Given records.
:::

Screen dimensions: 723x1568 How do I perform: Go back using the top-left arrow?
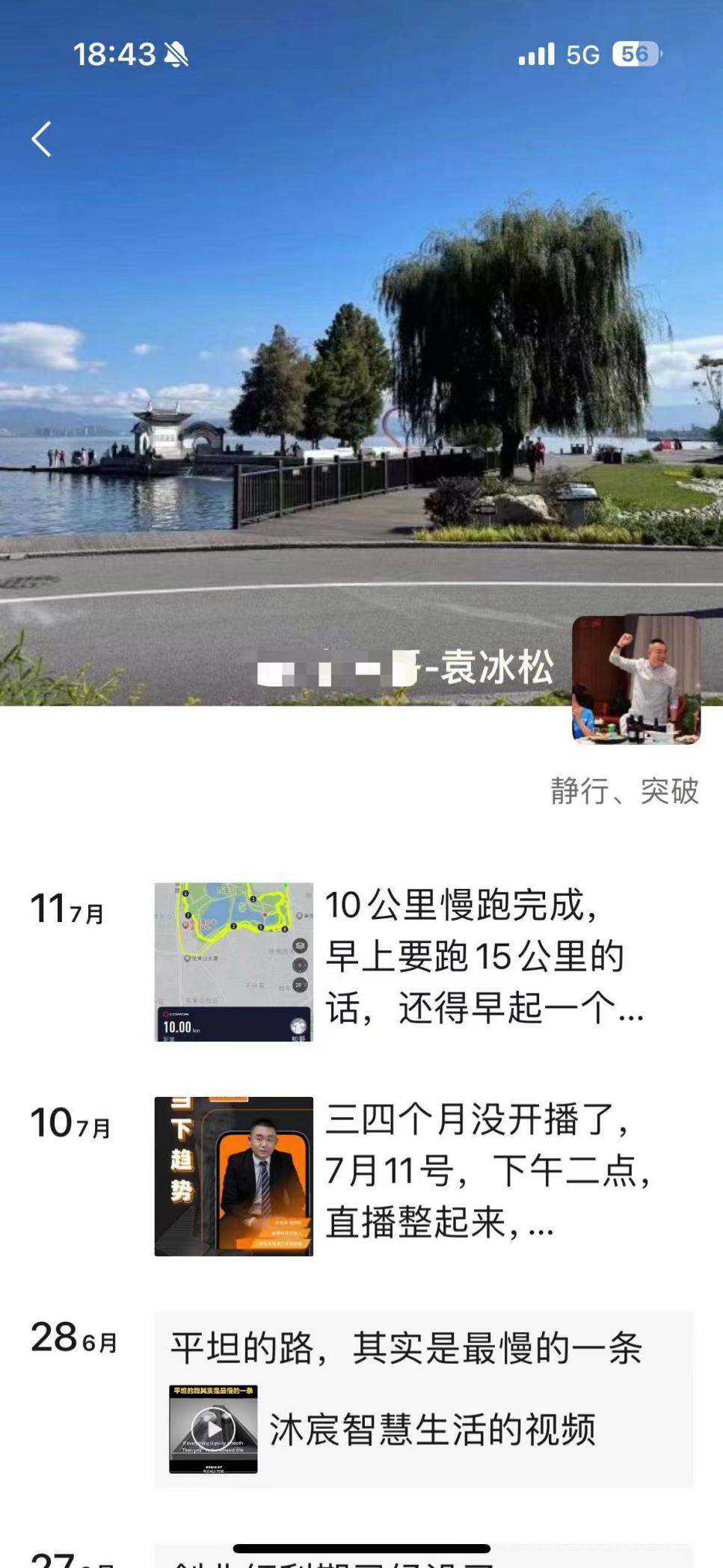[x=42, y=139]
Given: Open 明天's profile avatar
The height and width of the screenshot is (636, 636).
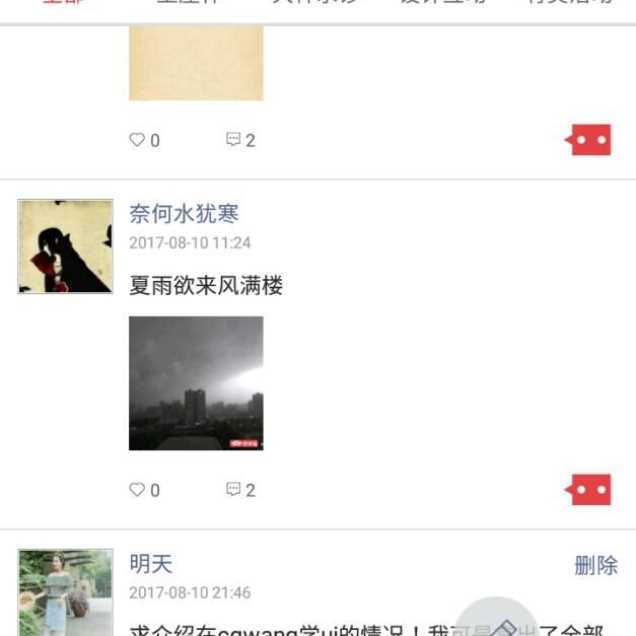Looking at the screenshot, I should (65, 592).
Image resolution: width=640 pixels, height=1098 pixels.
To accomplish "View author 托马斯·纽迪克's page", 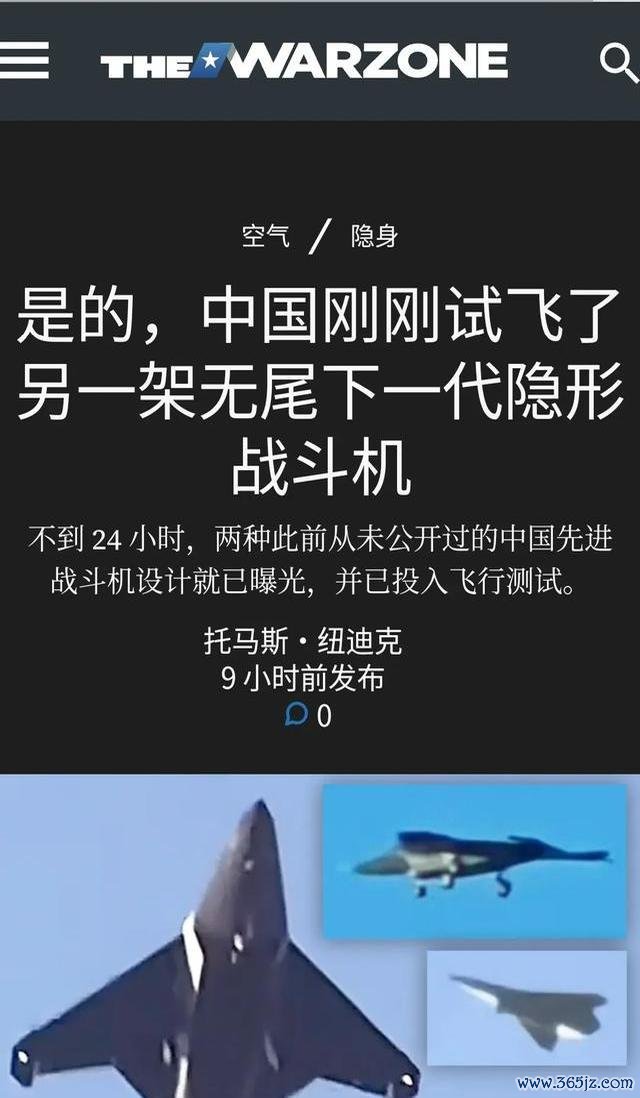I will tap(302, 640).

:::

Work required.
Return the material word for word, starting at its first line and ending with the line containing "Looking at the", both included, and leave the pictures out.

Exercise answer.
Screen dimensions: 723x1568 How do I perform: Go back using the top-left arrow?
[x=42, y=139]
Given: Open 明天's profile avatar
The height and width of the screenshot is (636, 636).
Looking at the screenshot, I should (65, 592).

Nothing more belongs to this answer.